Okunacak Metin:
━━━━━━━━━━━━━━━━

Nübüvvetin 11. yılı, miladi takvimin 621 yılında, Recep ayının 27. gecesi, Allah Resulü’nün (s.a.v.) bir gece vakti Kâbe’de bulunan Hicr veya Hatim denilen yerden Kudüs şehrinde bulunan Mescid-i Aksa’ya götürülmesine isra, buradan da özel bir vasıtayla en yüce makama yükseltilmesine miraç denilmektedir.
Allah Teâlâ kutsal kitabımız Kur’ân-ı Kerîm’in İsrâ Suresi’nin 1. ayet-i kerimesinde: “Kulunu (Muhammed’i) bir gece, Mescid-i Harâm’dan kendisine bazı ayetlerimizi göstermek için, etrafını mübarek kıldığımız Mescid-i Aksâ’ya götüren Allah, her türlü noksan sıfatlardan münezzehtir. Şüphesiz O, her şeyi hakkıyla bilen, hakkıyla görendir.” buyurmuştur.
Miraç Kudüs’ü hatırlatır.
İsra ve Miraç mucizesinde Kudüs ve Mescid-i Aksa özel bir yere sahiptir. Her Miraç Kandil’inde miracı anarken Kudüs’ü anmamak miracı anlamamak denektir. Zira biz biliriz ki mümin miraç sız, miraç da Mescid-i Aksa’ sız olmaz. Miraç; zaman ve mekân hudutları dışında cereyan etmiş ulvi bir tecellidir. Miraç, “yükselmek, yücelmek” anlamına gelen Arapça “uruc” kökünden gelir.
Kudüs kurtarıcısını beklemekte ve Mescid-i Aksâ âdetâ ‘Neredesiniz Müslümanlar?’ diye haykırarak feryâd-ü figân etmektedir.
Kudüs meselesi sadece Arapların meselesi değildir. Münhasıran Filistinlilerin meselesi de değildir. Kudüs hepimizin, tüm Müslümanların meselesidir. Dün böyleydi, bugün böyledir, yarın da böyle olacaktır. Ümmetin meselesi kendi meselelerimizin önüne geçmedikçe iflah olmayız. Peygamberimiz “Ümmetin derdiyle dertlenenin özel dertlerini Allah kaldırır. Ümmetin derdiyle dertlenmeyeni Allah kendi dertleriyle baş başa bırakır” buyurur.
Mekke, Medine ve Kudüs. Mescid-i Haram, Mescid-i Nebi ve Mescid-i Aksa.
Üç merkezin üç mescidi Müminlerin kalplerinin attığı üç noktadır. Müminler ne bu noktalardan uzak kalabilirler, ne de onlara alternatifler bulabilirler. Kudüs Mekke’dir, Medine’dir, İstanbul’dur, Ankara’dır, Kahire’dir, Şam’dır, Bağdat’tır, Amman’dır, Tahran’dır, Kâbil’dir, İslamabad’dır, Jakarta’dır, Astana’dır, Taşkent’tir…Vb. Kudüs bir semboldür,
Miraç bir imtihandır.

━━━━━━━━━━━━━━━━

Verilen Kayıtlar:
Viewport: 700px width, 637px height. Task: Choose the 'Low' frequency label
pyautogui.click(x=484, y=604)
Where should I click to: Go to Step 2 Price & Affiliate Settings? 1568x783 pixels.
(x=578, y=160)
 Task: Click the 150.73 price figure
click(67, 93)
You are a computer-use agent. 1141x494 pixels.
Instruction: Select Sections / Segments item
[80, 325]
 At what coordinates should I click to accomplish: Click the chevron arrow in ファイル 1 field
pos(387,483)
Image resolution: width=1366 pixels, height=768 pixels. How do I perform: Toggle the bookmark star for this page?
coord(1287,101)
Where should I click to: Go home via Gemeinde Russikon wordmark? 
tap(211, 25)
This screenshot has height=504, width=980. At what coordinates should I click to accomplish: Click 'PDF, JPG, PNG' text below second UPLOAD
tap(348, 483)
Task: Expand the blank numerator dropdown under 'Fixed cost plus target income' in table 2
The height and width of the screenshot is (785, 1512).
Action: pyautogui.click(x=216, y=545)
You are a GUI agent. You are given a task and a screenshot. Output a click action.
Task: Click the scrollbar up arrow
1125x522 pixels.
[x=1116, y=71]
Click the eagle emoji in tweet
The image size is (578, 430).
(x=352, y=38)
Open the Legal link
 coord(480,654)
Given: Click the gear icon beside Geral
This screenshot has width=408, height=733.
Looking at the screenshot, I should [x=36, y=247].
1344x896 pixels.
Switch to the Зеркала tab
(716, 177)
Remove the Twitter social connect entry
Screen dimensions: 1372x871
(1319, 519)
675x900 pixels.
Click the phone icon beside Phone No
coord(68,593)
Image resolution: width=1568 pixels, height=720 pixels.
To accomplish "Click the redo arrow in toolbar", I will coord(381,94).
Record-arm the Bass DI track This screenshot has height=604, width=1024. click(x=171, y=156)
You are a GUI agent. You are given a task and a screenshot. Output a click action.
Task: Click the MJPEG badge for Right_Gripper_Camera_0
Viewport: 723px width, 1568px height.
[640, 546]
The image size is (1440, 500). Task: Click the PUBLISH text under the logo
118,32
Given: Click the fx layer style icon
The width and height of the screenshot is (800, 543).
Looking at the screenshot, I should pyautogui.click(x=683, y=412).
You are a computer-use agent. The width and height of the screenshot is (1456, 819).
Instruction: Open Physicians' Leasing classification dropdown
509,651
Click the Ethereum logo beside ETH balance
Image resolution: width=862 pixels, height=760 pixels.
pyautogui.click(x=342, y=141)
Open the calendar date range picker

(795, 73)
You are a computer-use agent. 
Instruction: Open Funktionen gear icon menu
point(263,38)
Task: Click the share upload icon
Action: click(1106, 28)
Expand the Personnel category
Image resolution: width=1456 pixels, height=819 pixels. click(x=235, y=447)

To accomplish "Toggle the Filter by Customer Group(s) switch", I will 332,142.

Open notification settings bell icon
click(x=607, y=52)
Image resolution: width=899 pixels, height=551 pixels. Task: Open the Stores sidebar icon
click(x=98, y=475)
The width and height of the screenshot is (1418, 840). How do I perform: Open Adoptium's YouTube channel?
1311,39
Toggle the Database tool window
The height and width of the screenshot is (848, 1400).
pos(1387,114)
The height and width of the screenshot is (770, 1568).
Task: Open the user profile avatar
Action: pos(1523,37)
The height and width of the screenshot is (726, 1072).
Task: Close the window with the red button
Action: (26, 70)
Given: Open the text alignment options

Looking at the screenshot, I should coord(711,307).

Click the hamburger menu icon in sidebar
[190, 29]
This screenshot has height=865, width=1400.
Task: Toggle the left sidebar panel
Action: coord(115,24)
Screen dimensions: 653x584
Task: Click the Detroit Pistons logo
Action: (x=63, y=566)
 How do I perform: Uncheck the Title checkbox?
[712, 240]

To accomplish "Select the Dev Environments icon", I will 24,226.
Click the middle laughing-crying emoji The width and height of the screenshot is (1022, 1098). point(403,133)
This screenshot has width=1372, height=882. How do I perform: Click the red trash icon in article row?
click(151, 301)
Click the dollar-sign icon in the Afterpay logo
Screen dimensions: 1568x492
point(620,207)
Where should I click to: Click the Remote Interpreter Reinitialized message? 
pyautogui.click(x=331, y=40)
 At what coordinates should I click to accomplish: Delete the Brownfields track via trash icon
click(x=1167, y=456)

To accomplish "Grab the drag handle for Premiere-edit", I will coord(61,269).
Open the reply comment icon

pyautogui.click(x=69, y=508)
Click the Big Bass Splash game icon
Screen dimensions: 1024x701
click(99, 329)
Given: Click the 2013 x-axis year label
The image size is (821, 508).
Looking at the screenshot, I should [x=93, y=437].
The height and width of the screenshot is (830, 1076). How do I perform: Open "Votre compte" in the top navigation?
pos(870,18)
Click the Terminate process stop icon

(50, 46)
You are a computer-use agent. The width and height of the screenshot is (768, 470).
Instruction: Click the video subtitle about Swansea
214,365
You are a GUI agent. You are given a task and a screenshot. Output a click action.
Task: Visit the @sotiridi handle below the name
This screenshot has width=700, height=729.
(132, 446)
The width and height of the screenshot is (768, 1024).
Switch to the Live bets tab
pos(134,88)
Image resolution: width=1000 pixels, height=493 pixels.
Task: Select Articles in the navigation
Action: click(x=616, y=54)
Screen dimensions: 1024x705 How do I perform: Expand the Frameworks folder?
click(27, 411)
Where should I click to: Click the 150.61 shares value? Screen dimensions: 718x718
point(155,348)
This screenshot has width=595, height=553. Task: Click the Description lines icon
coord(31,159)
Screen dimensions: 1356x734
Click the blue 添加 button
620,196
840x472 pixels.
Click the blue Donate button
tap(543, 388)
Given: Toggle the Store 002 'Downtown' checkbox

━━━━━━━━━━━━━━━━

Görev Koşulları:
a) İçinde "dimensions" kelimesi geçen her kayıt satırını değiştirmeden geri verin.
b) Miraç hakkındaki metni bıraktığı yerden sürdürerek devamını yazın.
Miraç hakkındaki metin ile kayıtlar ayrı kaynaklardan alınmıştır.

Görevlere Göre Cevaplar:
a)
Screen dimensions: 1372x871
Screen dimensions: 653x584
Screen dimensions: 1568x492
Screen dimensions: 1024x701
Screen dimensions: 1024x705 How do I perform: Expand the Frameworks folder?
Where should I click to: Click the 150.61 shares value? Screen dimensions: 718x718
Screen dimensions: 1356x734

b)
Bir asırdır Müslümanlar bu imtihanda sınıfta kalmışlardır. Bu mucize karşısında Müslümanların yapması gereken asıl mesele, Miracın tarihsel olarak zaman, mekân ve mahiyetinin sırlarına ermeye çalışmak değil, Miracın bu ümmete verdiği engin mesajları idrak etmek ve her müminin kendi miracının zeminini hazırlayarak onu gerçekleştirmektir.
Miraç bize neler söyler?
Miraç Kandili münasebetiyle bu sorunun sorulup cevaplarının araştırılması yerine, pratikte bize hiç faydası olmayacak sorular sorup cevaplar bulmaya çalıştık. Miracın Mescid-i Haramdan değil de Mescid-i Aksadan başlatılmasının hikmetlerini hiç düşünmedik.
Bizim Miracımız;
Tembellik, pısırıklık, geri kalmışlıktan sıyrılarak, dostlarımıza güven, düşmanlarımıza korku salan bir konuma yükselmektir.
Bizim Miracımız;
Müslümanlar olarak aramızdaki ayrılık, bölünüp parçalanmışlık görünümünü ortadan kaldırıp birlik ve dirliğimizi sağlamak ve bize düşman olanların karşısında dimdik durmaktır.
Bizim Miracımız;
Bugün başta Kudüs ve Filistin olmak üzere dünyanın neresinde mazlum bir Müslüman varsa elinden tutup onu zalimlerin elinden kurtarmaktır.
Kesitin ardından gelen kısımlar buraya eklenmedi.